* Given exercise
In the passage on bad boss syndrome, what does it name as one of the most common fears of many managers today?

Good leaders are self-aware. These strategies will help you address a demographic talent management problem you have, and they will also help you lead women and men of all demographics more consciously and more effectively.

Do You Have Bad Boss Syndrome?

One of the most common fears today of many managers is the fear of loss of control.  It generally stems from the fear that many managers believe that someone below them will out perform and “take their job away.”  For this reason, most managers feel like they have to control everything, push every button, prop every employee up – if the employee doesn’t need the manager, then the boss will think he doesn’t need this manager either.  However, I have seen several situations where individual managers did not get promoted because they had no one below them to take their place, and this is often a common mistake that many managers make – they don’t train their own replacements so they cannot be promoted.

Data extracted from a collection
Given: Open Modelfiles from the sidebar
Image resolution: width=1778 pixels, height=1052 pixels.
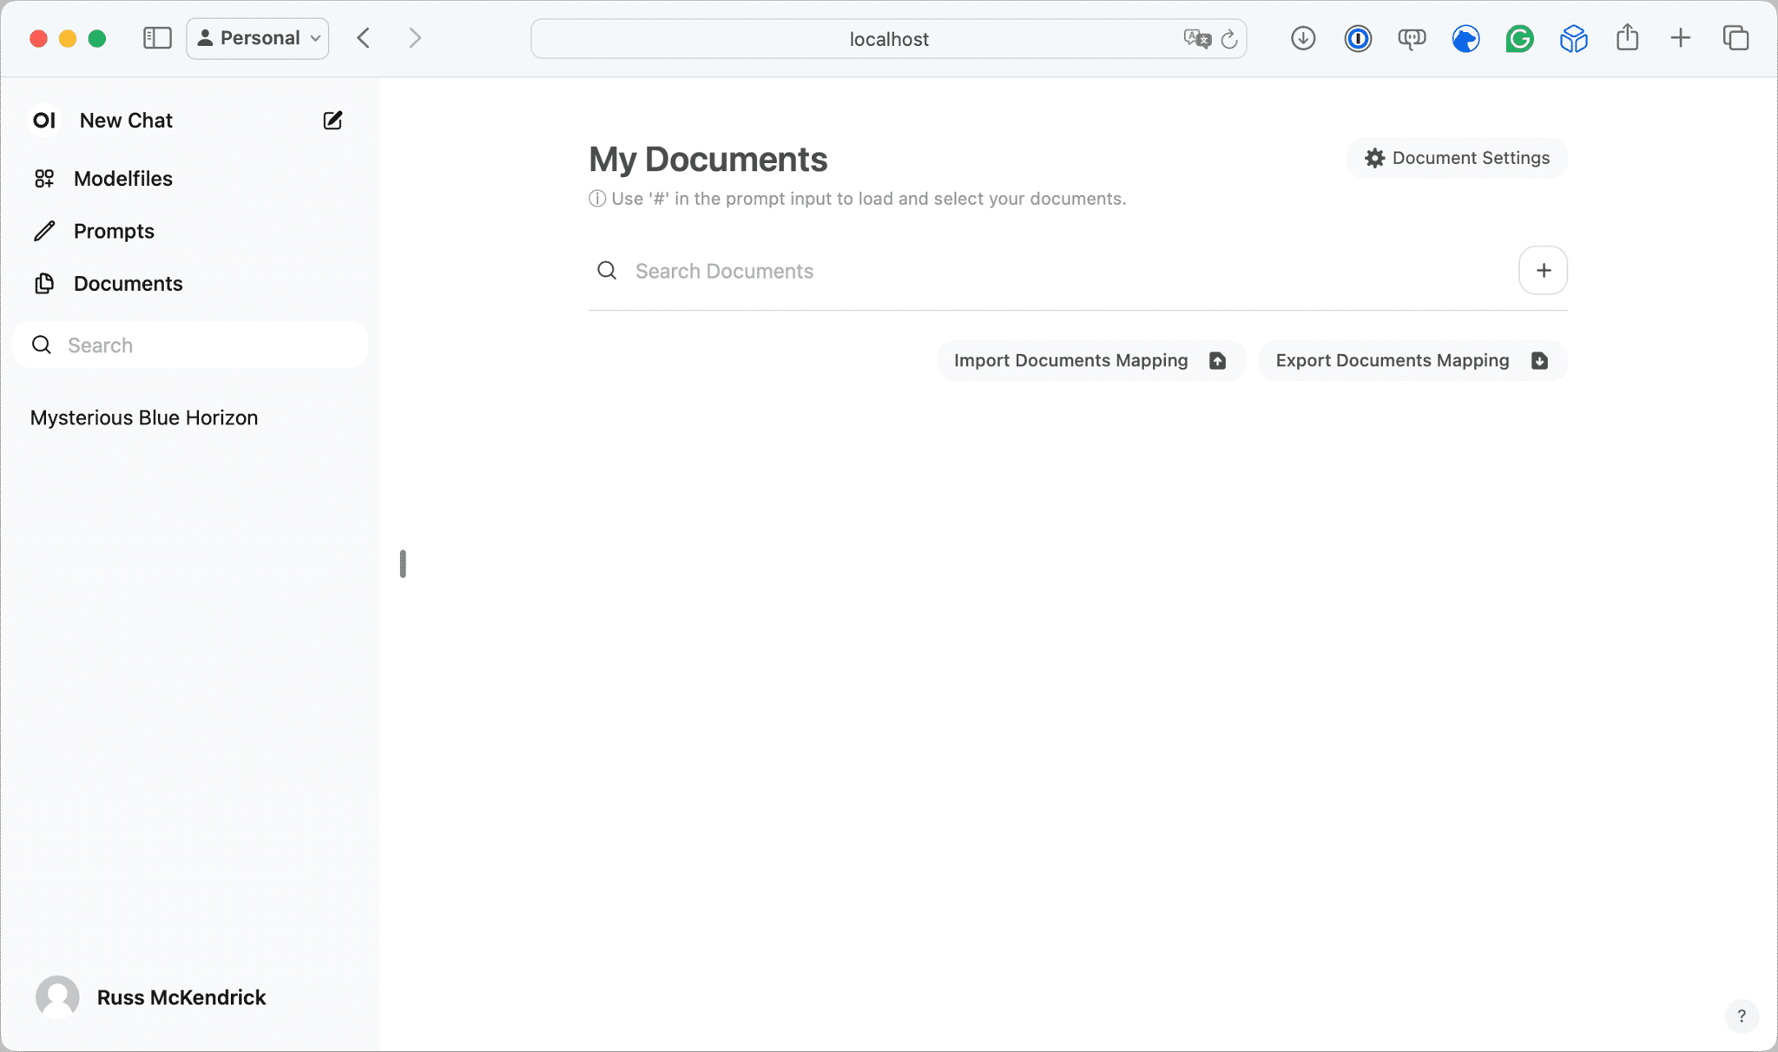Looking at the screenshot, I should pos(122,179).
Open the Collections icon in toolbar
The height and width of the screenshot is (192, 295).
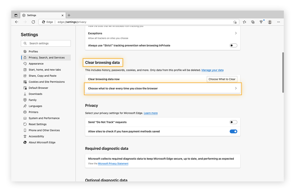(253, 22)
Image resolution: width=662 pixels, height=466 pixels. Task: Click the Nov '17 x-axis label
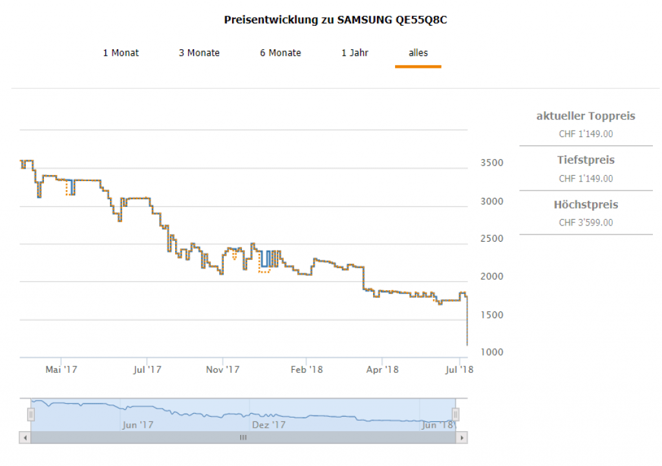coord(223,370)
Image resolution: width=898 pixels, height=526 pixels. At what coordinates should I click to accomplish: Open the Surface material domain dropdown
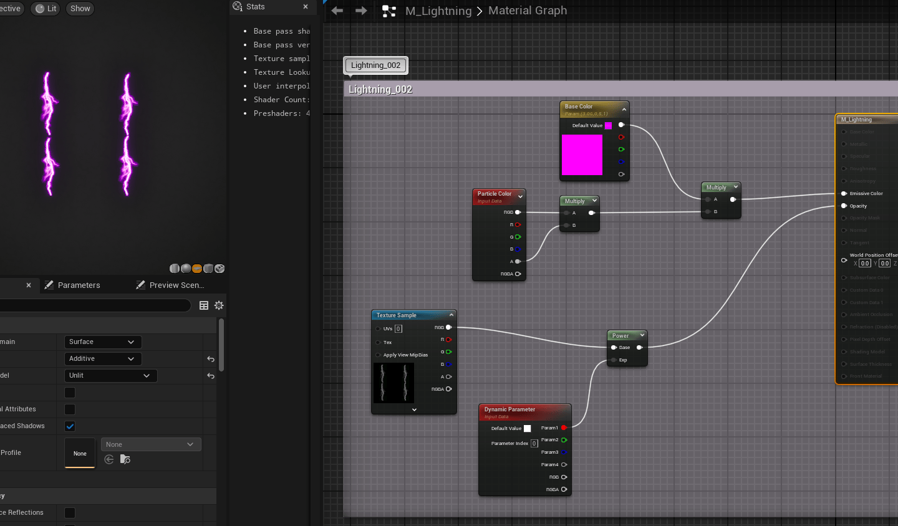click(102, 342)
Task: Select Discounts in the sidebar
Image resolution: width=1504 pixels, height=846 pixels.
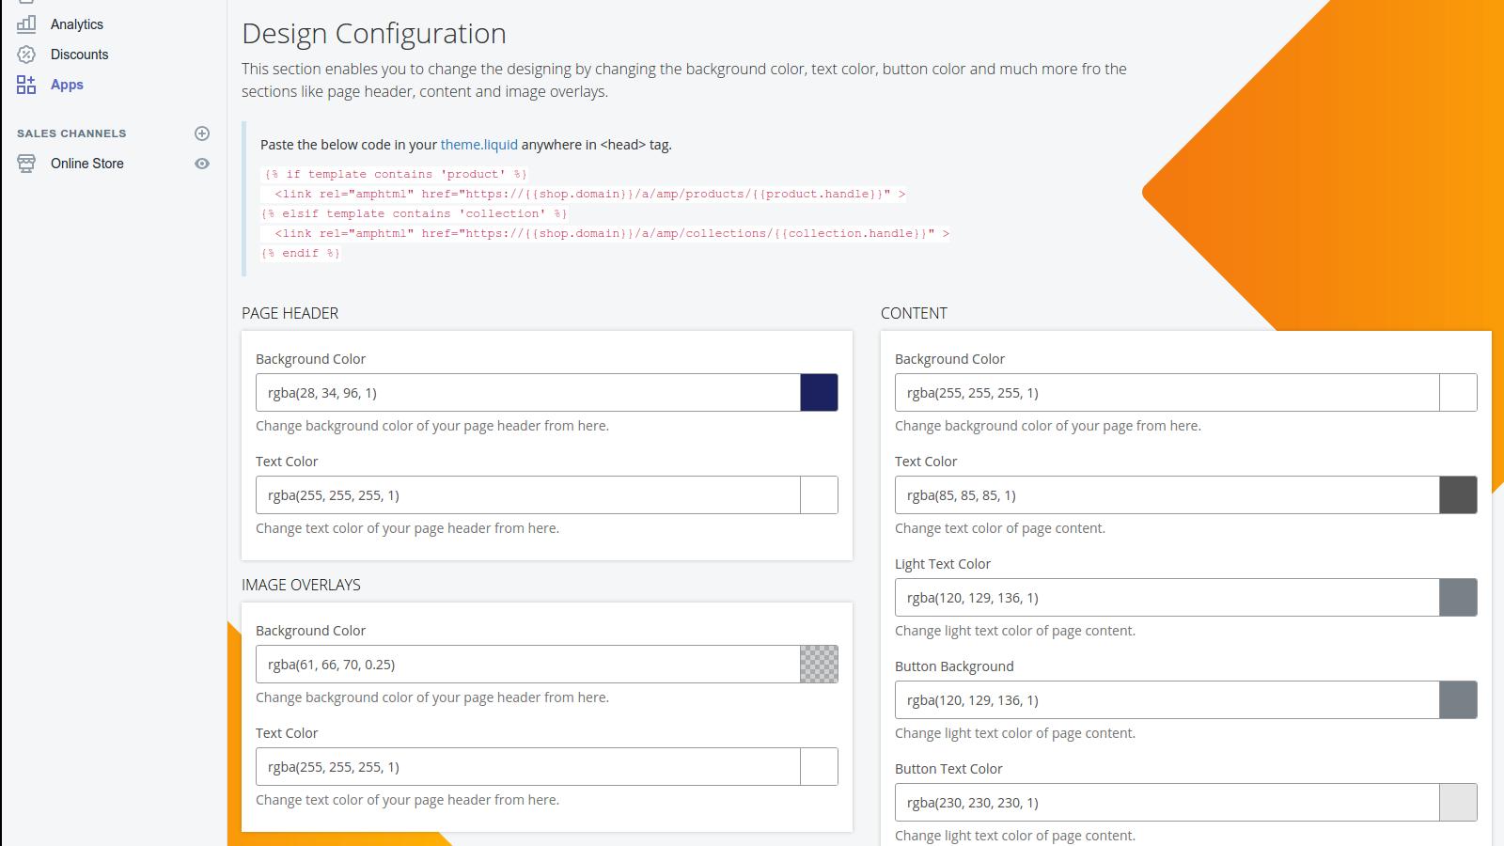Action: point(79,54)
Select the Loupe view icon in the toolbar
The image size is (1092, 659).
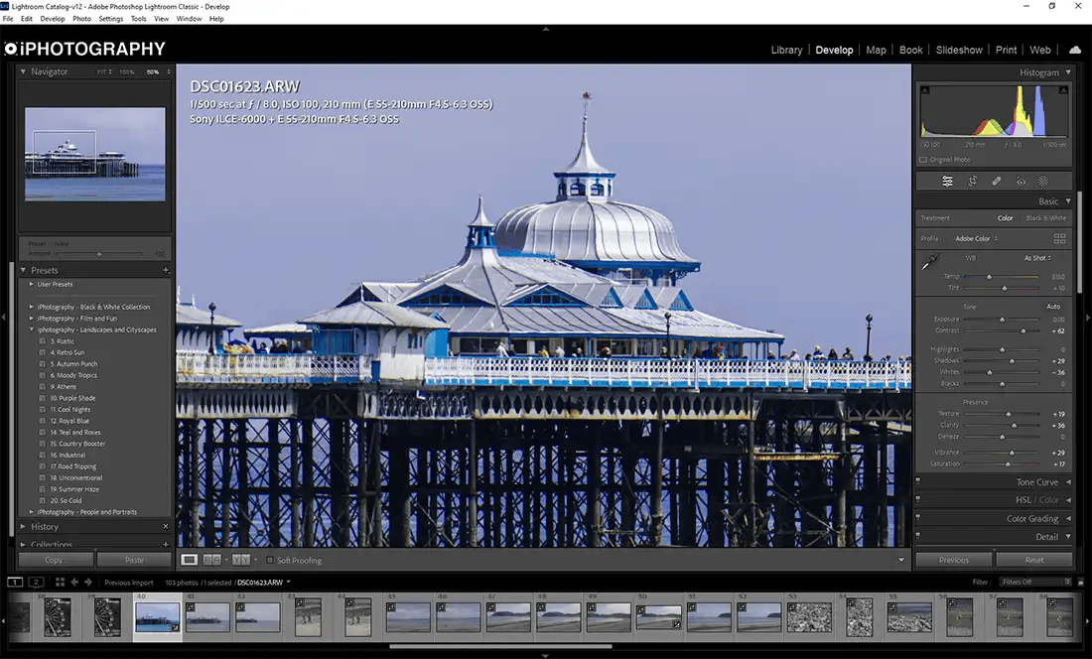click(189, 559)
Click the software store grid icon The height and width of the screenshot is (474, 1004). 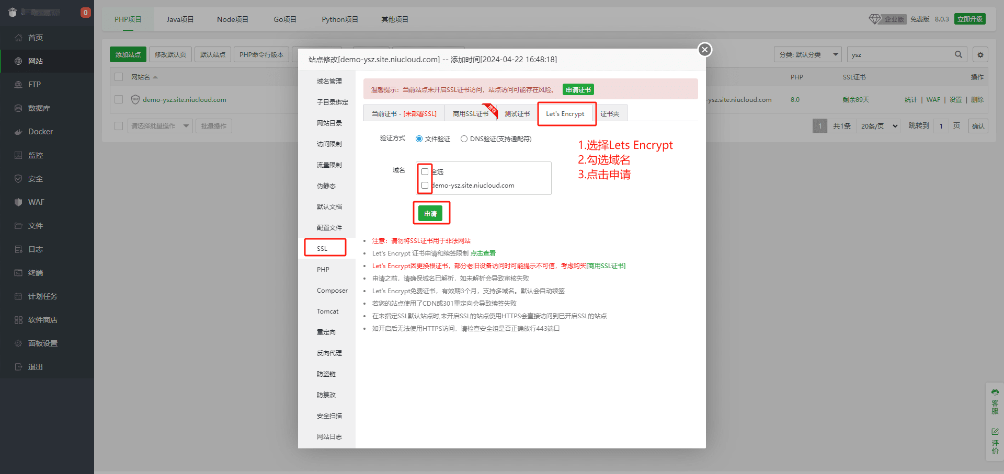(x=18, y=320)
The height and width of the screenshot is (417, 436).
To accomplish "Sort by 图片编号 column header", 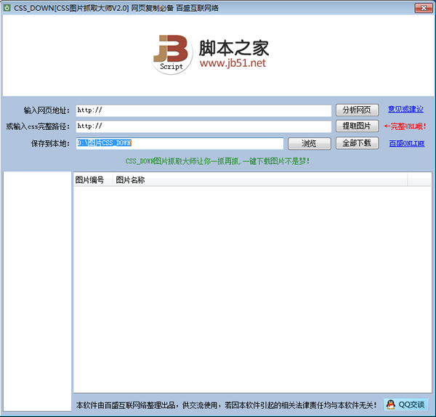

* Task solution
The fear of loss of control.